## WORK TO COMPLETE:
• a. Reproduce word for word the part of the SIMON core description below that begins at the words "A warmup phase" and stops after "is set to 1.".
• b. Take the SIMON core description below further by writing what follows its last sentence.

## DOCUMENT SEGMENT:
* start *
The forward and backward output bits are z_bit = z_lfsr[0] and z_bit_inv = z_lfsr[6] ^ z_lfsr[3] ^ z_lfsr[0] respectively.

Internally, each round is executed over 32 clock cycles (ctr_bit from 0 to 31). At each bit step, the core computes one new bit from the SIMON round function and the current round-key bit rk_bit = kw0[ctr_bit].

A warmup phase is used to (re-)align the key schedule direction and state between encryption and decryption operations.

Both encryption and decryption take 1410 clock cycles to complete without warmup, or 1453 clock cycles with warmup.

When an encryption or decryption operation has finished, the out_valid bit is set to 1.
* end *
## RAW DATA:
* start *
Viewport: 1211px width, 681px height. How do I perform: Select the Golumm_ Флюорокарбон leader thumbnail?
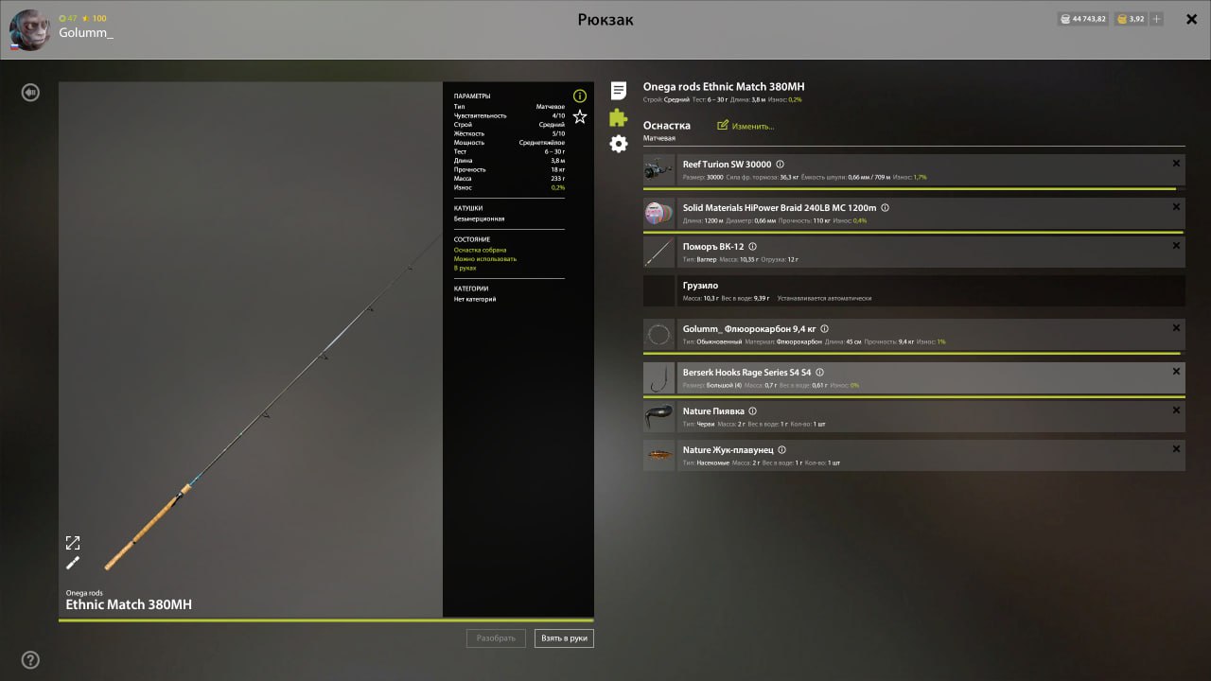658,335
* end *
## SOLVED TASKS:
• a.
A warmup phase is used to (re-)align the key schedule direction and state between encryption and decryption operations.

Both encryption and decryption take 1410 clock cycles to complete without warmup, or 1453 clock cycles with warmup.

When an encryption or decryption operation has finished, the out_valid bit is set to 1.

• b.
The cryptographic implementation matches the behavior of the simonspeckciphers Python library, which is also verified as part of the automated tests.

How to Test

Automated tests using cocotb and pytest can be found under test/.

The easiest way to use this project is through MicroPython on the Tiny Tapeout demo board.

After the MicroPython examples below, this section also shows how to use an external FTDI breakout board to communicate through the bidirectional Pmod header from Python scripts running on a PC. Other external devices, such as microcontrollers or other SPI adapters, can be used in the same way.

Using with MicroPython on the TT Demo Board

The Tiny Tapeout demo board includes an RP2350 running MicroPython, which can be used to test this project.

The full code below can also be found in micropython/micropython_example.py.

First, set up some utility functions:

CMD_WRITE_KEY_128 = 0x10
CMD_WRITE_BLOCK_64 = 0x20
CMD_START_ENCRYPT = 0x30
CMD_START_DECRYPT = 0x31
CMD_READ_BLOCK_64 = 0x40
CMD_READ_STATUS = 0x50

def spi_write_cmd_and_payload(spi, cmd, payload=None):
    spi_cs(0)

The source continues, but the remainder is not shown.